- Opening Delimiter -

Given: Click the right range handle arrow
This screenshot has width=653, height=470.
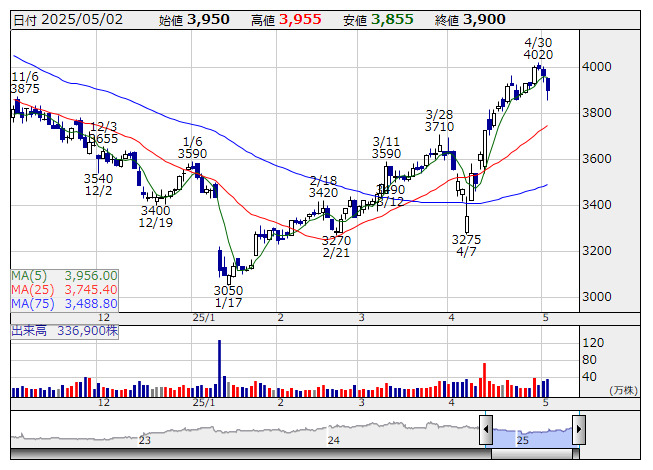Looking at the screenshot, I should pos(579,430).
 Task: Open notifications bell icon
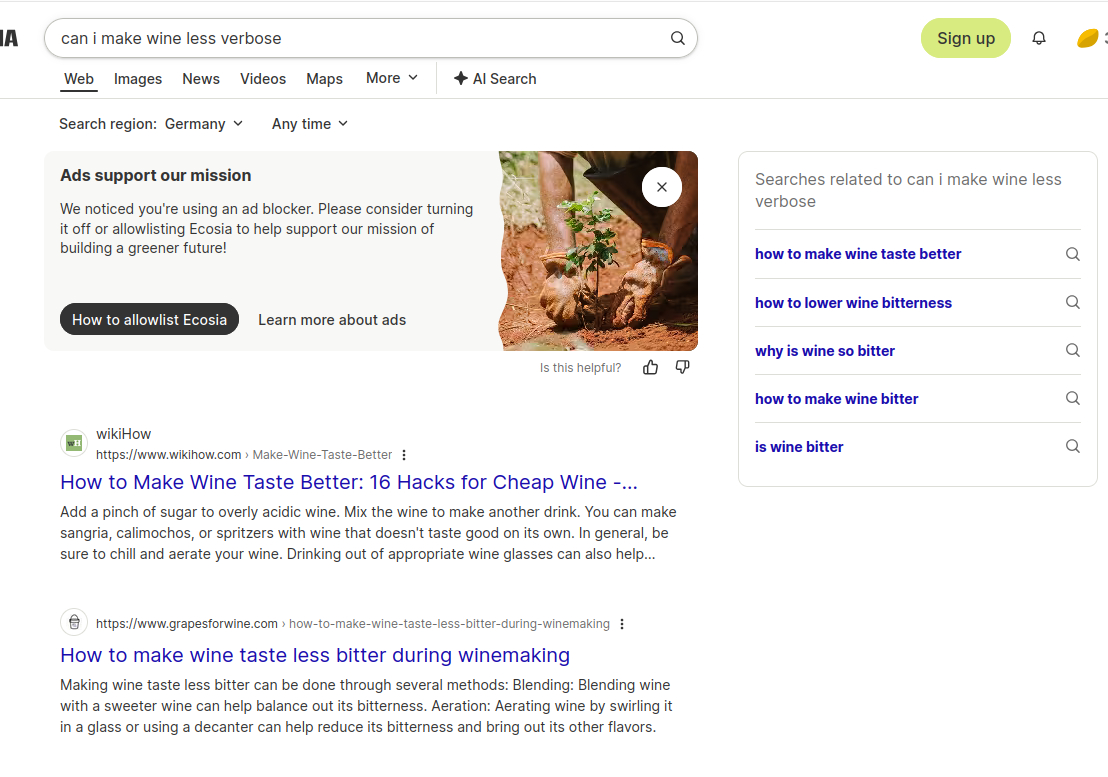pyautogui.click(x=1039, y=38)

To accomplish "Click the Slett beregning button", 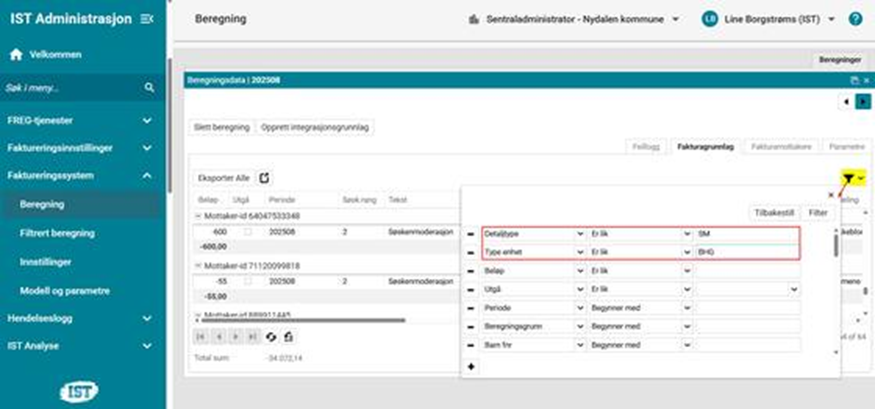I will tap(220, 128).
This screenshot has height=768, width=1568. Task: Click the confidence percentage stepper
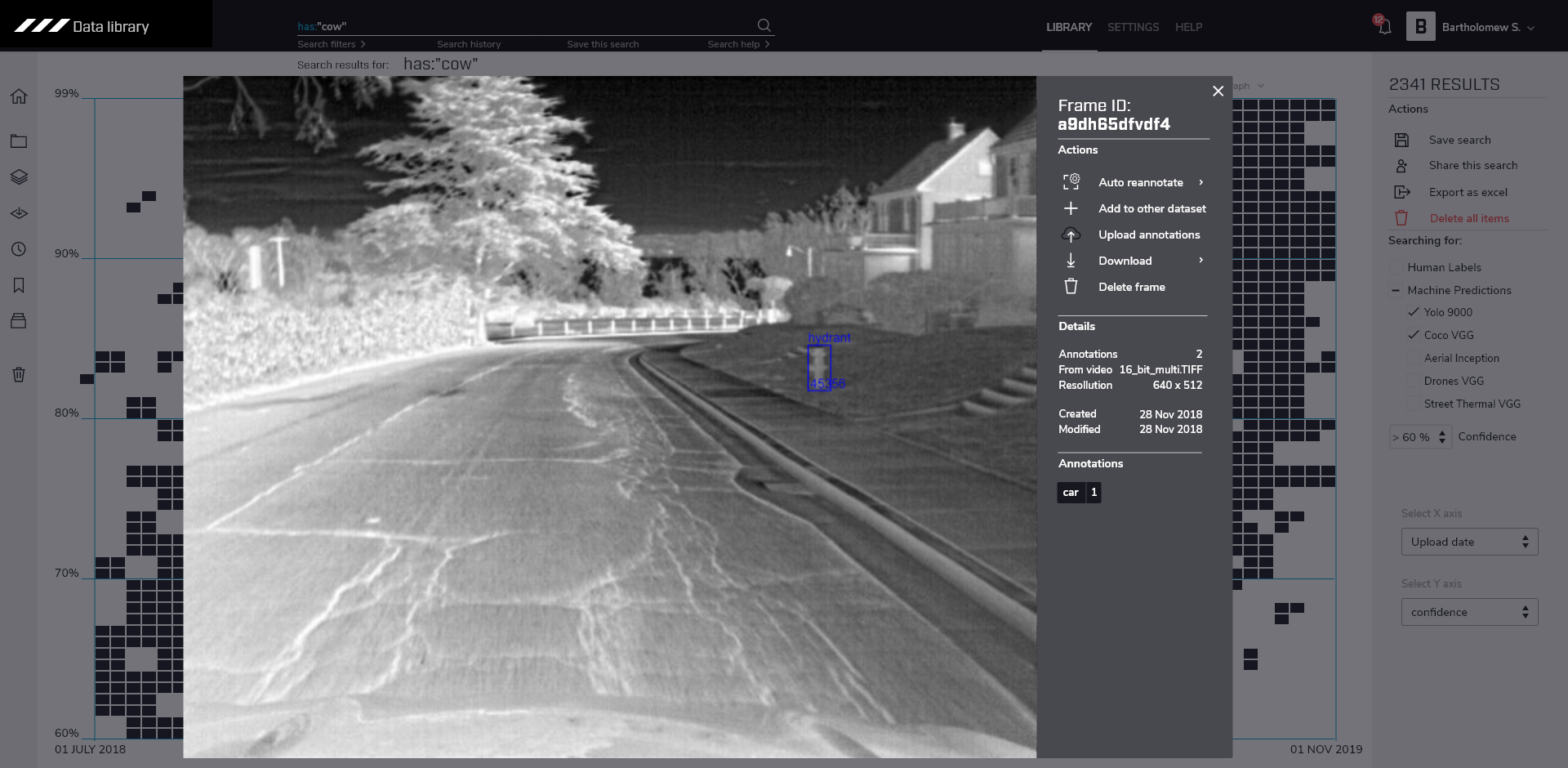pyautogui.click(x=1442, y=437)
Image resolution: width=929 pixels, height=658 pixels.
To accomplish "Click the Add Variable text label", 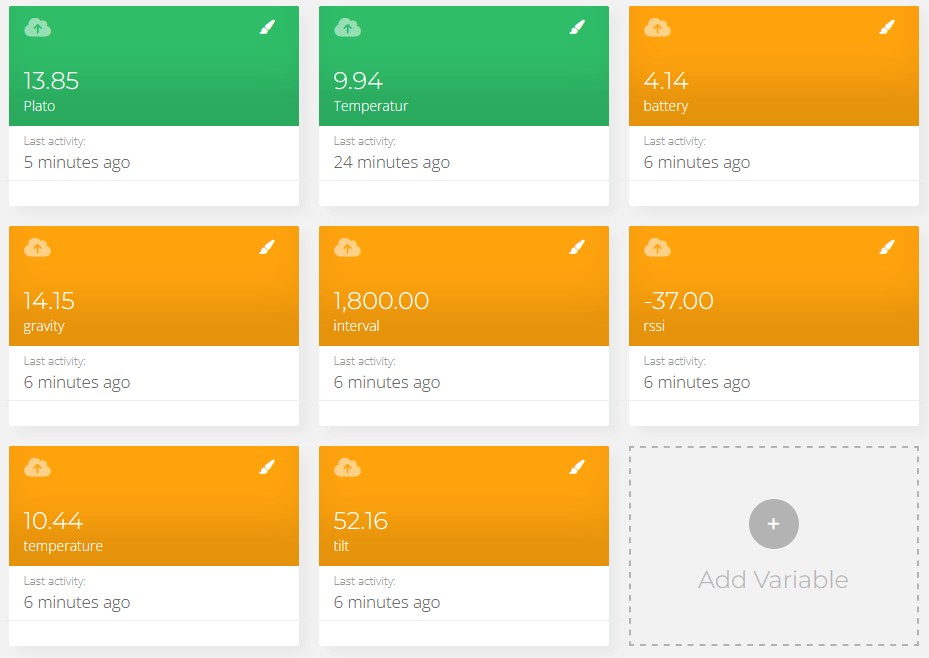I will 773,580.
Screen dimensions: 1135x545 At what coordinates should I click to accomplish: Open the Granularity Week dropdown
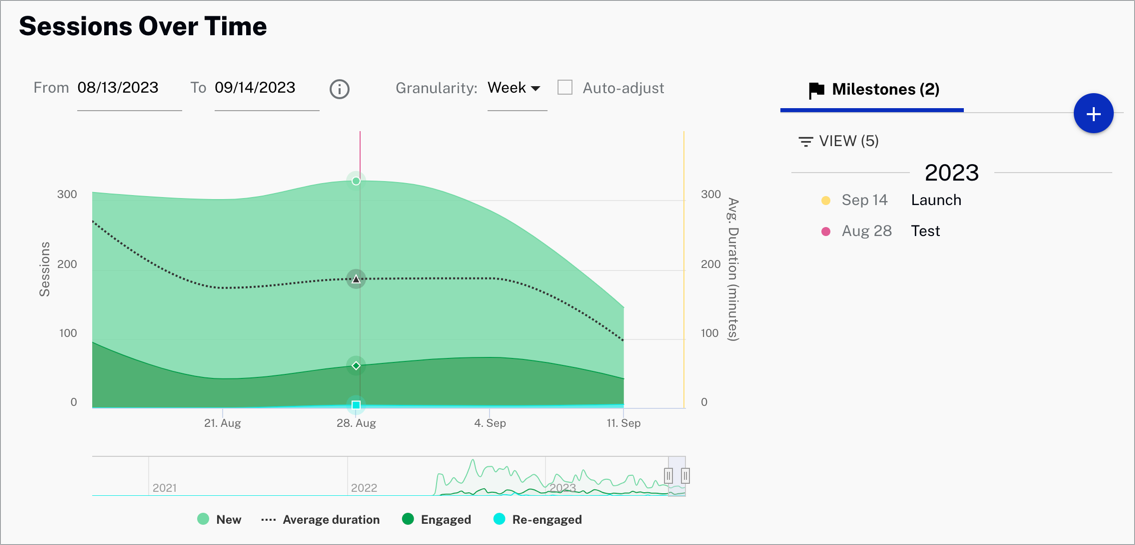tap(515, 89)
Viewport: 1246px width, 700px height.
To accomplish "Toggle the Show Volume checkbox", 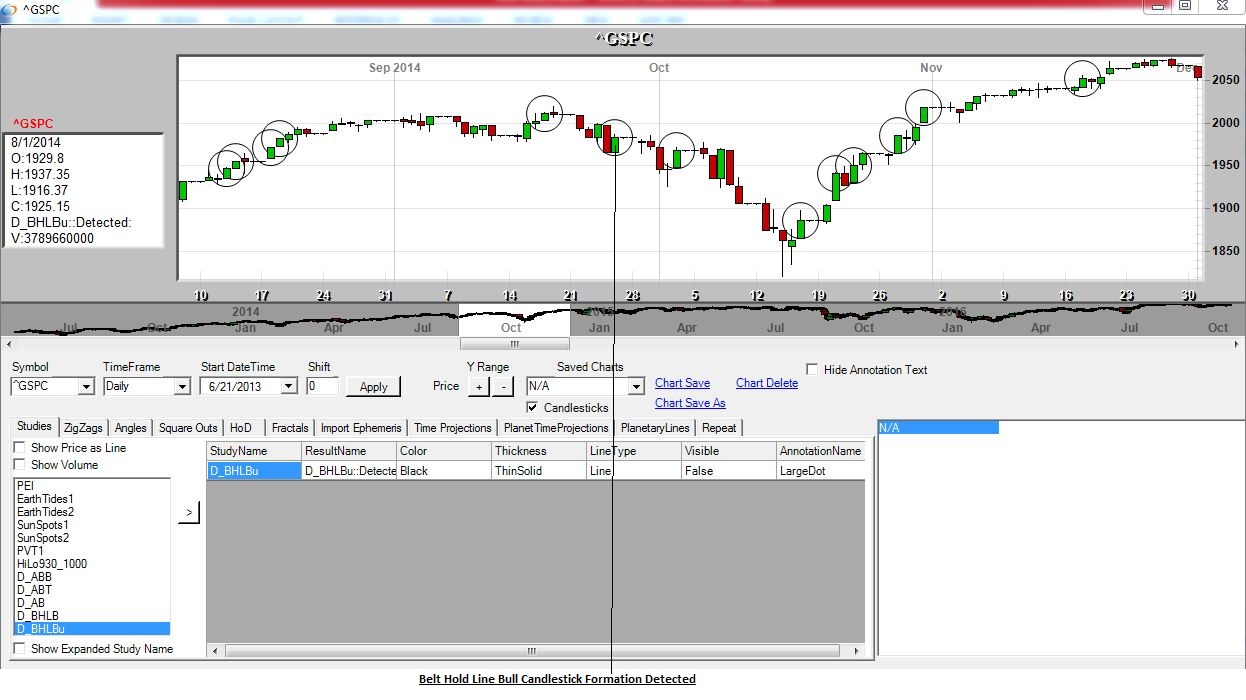I will click(19, 465).
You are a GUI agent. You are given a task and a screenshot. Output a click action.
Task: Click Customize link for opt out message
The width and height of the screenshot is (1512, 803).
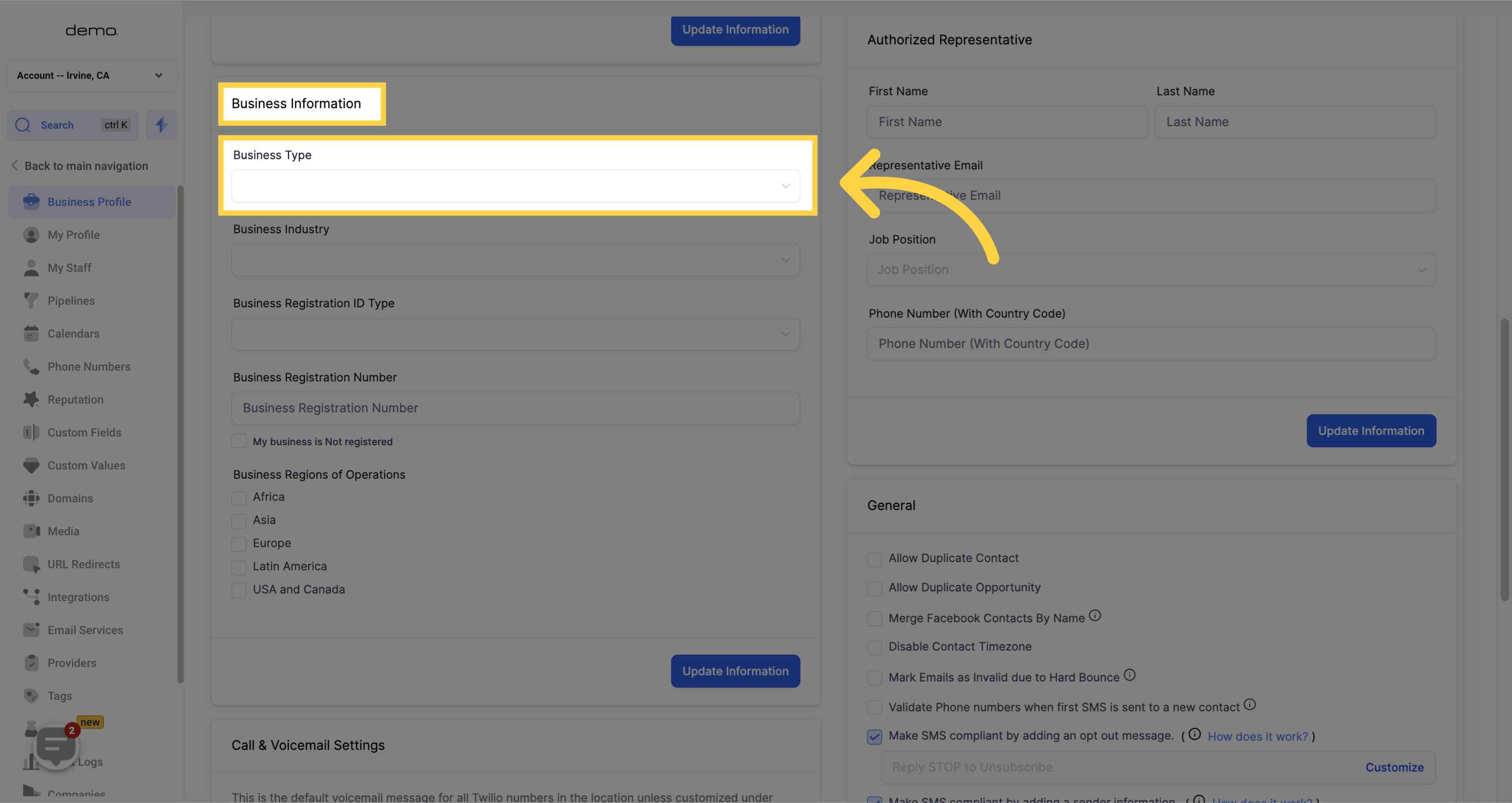click(1395, 767)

- Closing Delimiter -

# Exercise:
Copy nothing but the lines from the line holding "The width and" through the last line of the entries, exactly, while leaving out the pictures.

# Answer for this exercise:
The width and height of the screenshot is (1512, 803).
click(1395, 767)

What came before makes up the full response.